**Task brief**:
Please return exactly the lines below that run from the line with "You are a GUI" through the end of the listing, both included, but not the pictures.

**Records provided**:
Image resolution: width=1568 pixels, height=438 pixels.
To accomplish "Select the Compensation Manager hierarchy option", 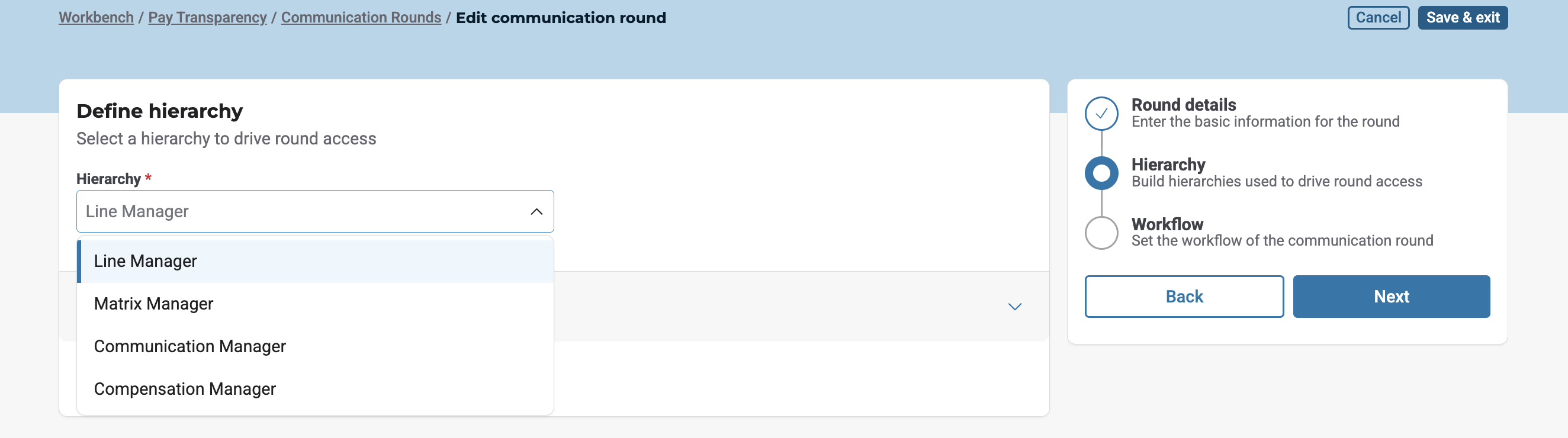I will click(x=184, y=389).
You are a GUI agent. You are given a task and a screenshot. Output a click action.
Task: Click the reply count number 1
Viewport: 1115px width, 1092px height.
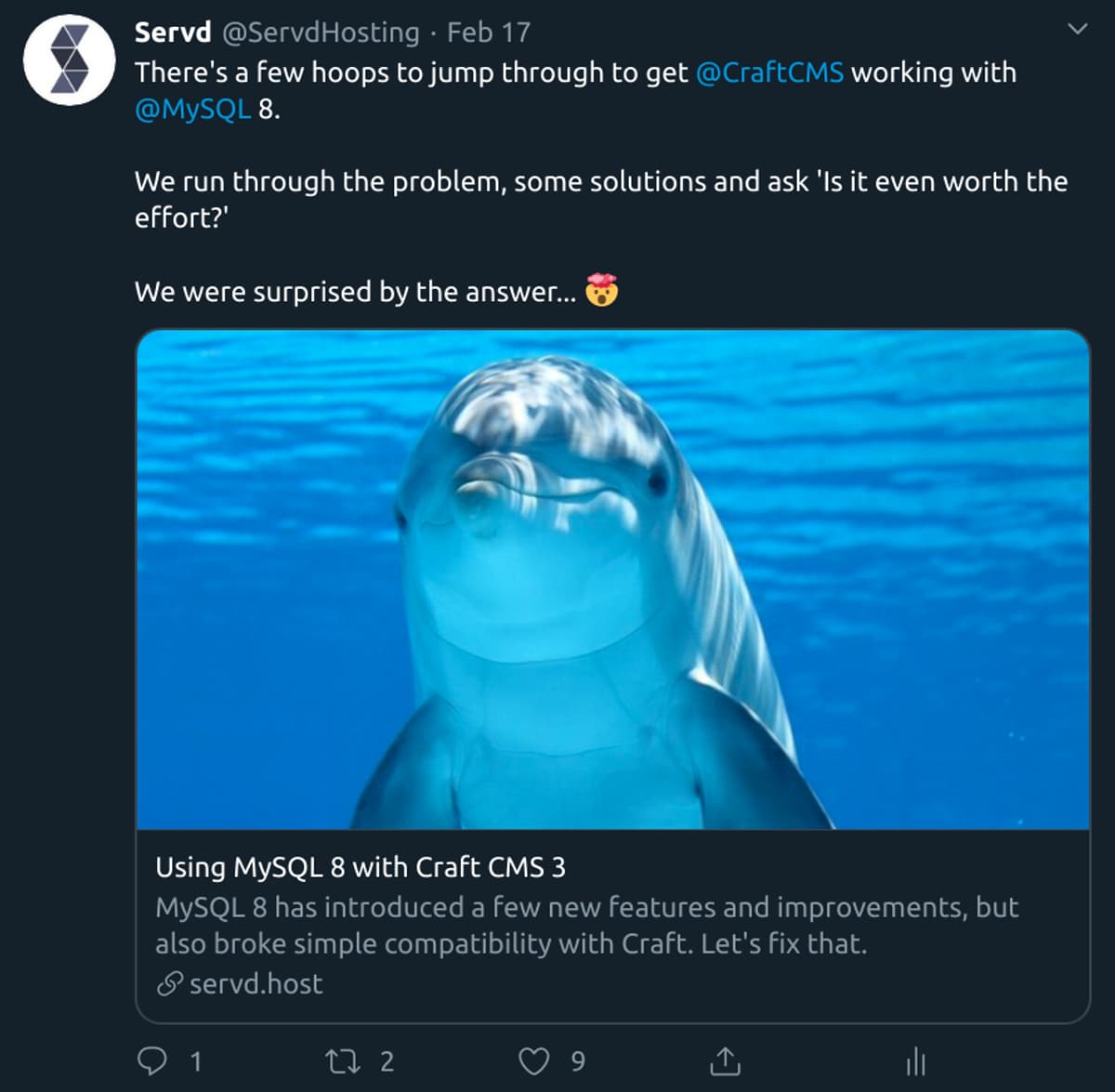tap(196, 1060)
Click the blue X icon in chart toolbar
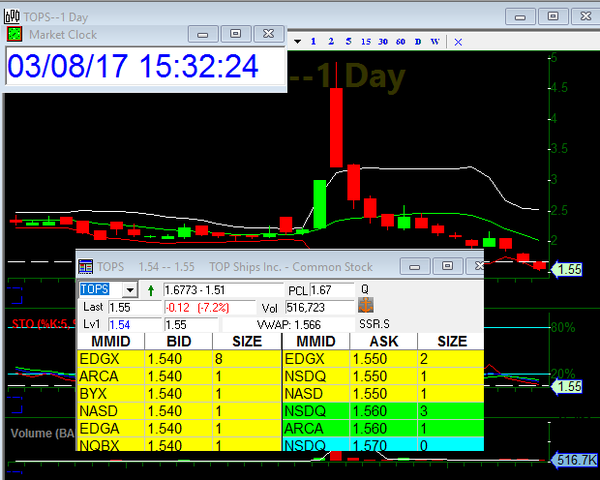The width and height of the screenshot is (600, 480). pyautogui.click(x=458, y=41)
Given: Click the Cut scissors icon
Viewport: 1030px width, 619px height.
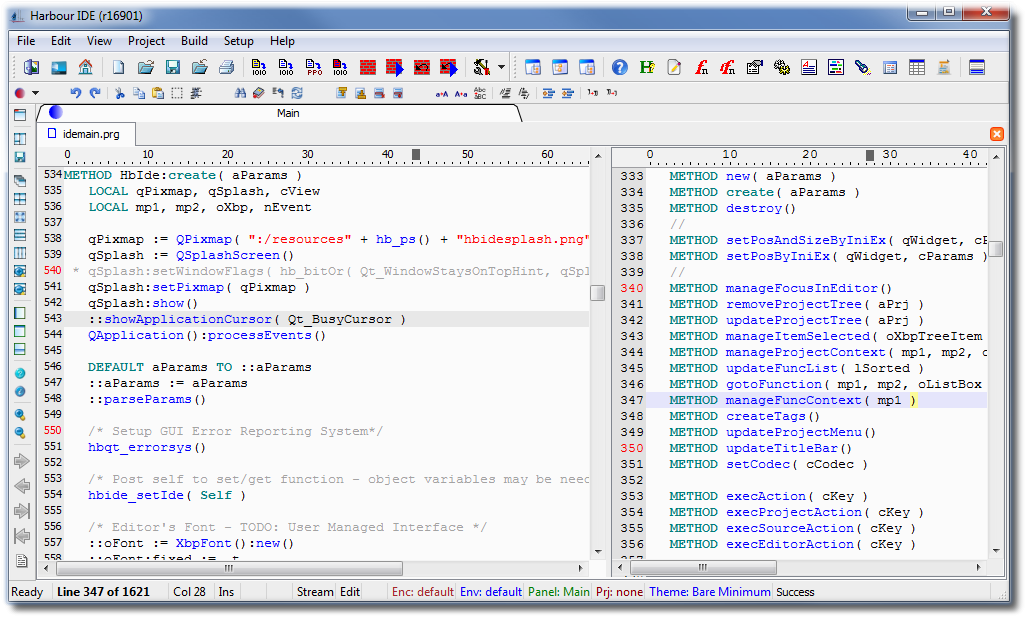Looking at the screenshot, I should [x=120, y=93].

**Written response**:
You are a GUI agent. You are given a task and a screenshot. Output a click action.
Task: Click the reply count number 1
Viewport: 1115px width, 1092px height.
tap(196, 1060)
Click the blue X icon in chart toolbar
The width and height of the screenshot is (600, 480). pyautogui.click(x=458, y=41)
Given: Click the Cut scissors icon
Viewport: 1030px width, 619px height.
Looking at the screenshot, I should [x=120, y=93].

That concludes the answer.